To do ::
When you reach the line that contains "Screen dimensions: 583x328", begin copying exactly, and continue through the last line of the data; no pictures belong in the copy.

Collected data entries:

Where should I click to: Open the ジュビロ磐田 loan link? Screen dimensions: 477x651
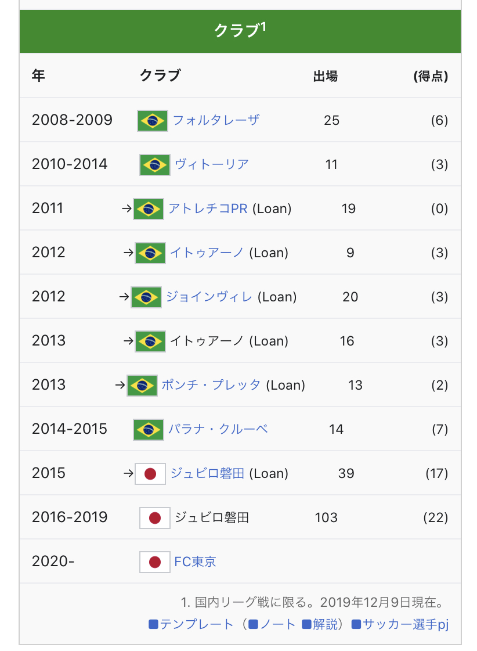click(207, 473)
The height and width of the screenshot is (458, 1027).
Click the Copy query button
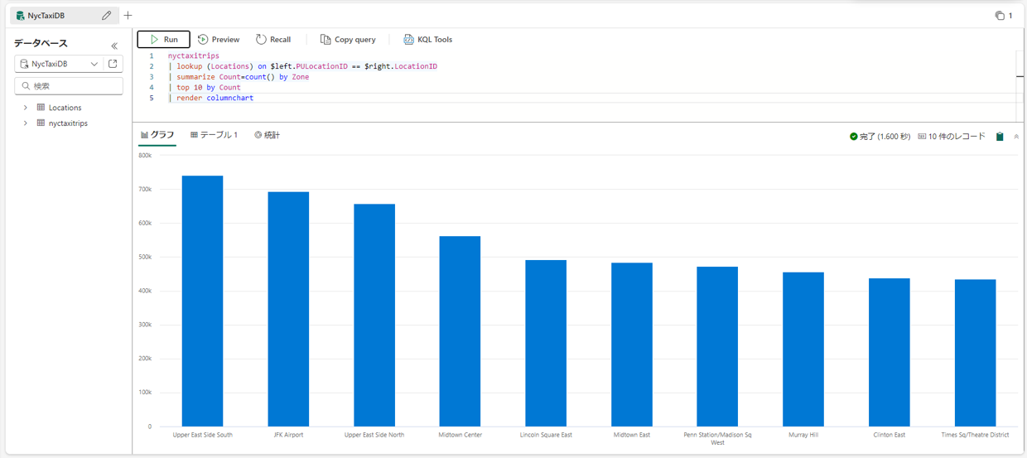click(x=348, y=40)
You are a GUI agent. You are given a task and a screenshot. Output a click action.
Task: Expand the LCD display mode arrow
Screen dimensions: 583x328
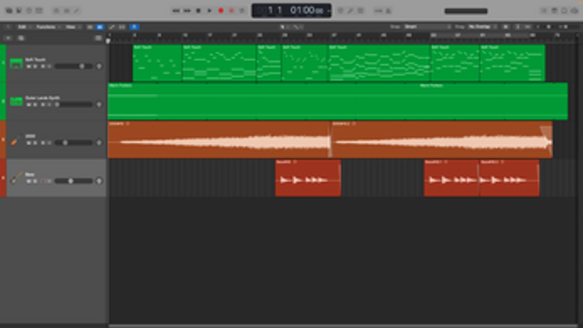[x=328, y=11]
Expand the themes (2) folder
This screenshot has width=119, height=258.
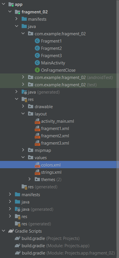(30, 179)
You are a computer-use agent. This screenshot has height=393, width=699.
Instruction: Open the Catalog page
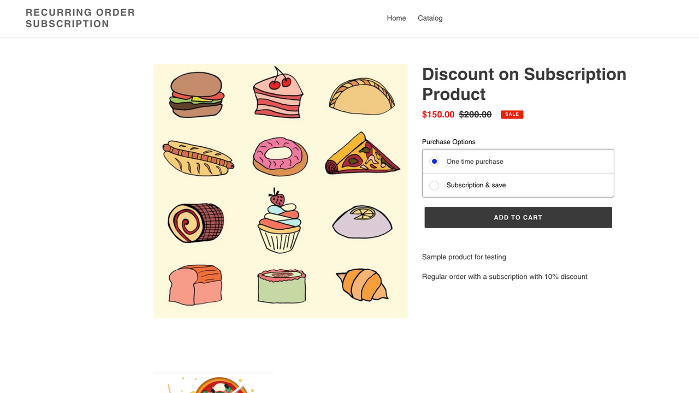pyautogui.click(x=430, y=18)
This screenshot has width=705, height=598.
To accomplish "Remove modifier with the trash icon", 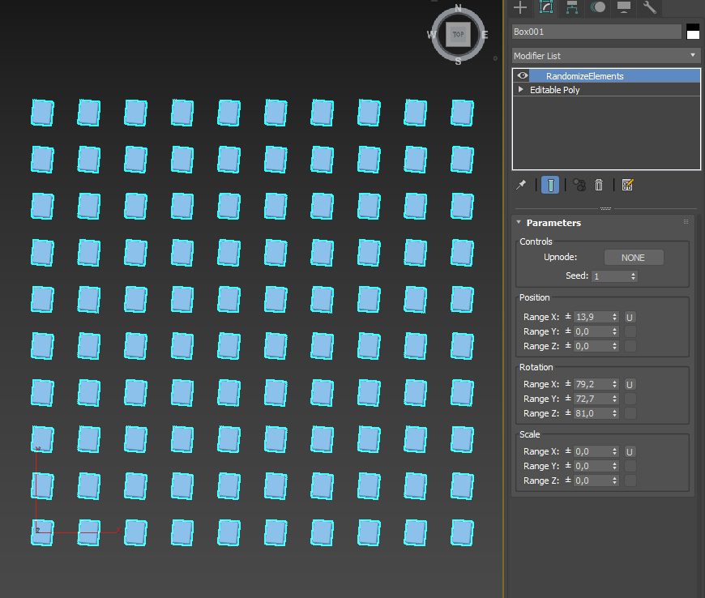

Answer box ::
Screen dimensions: 583x328
[x=328, y=11]
Expand the themes (2) folder
This screenshot has width=119, height=258.
(30, 179)
You are a computer-use agent. This screenshot has height=393, width=699.
Instruction: Open the Catalog page
pyautogui.click(x=430, y=18)
This screenshot has width=705, height=598.
To accomplish "Remove modifier with the trash icon", 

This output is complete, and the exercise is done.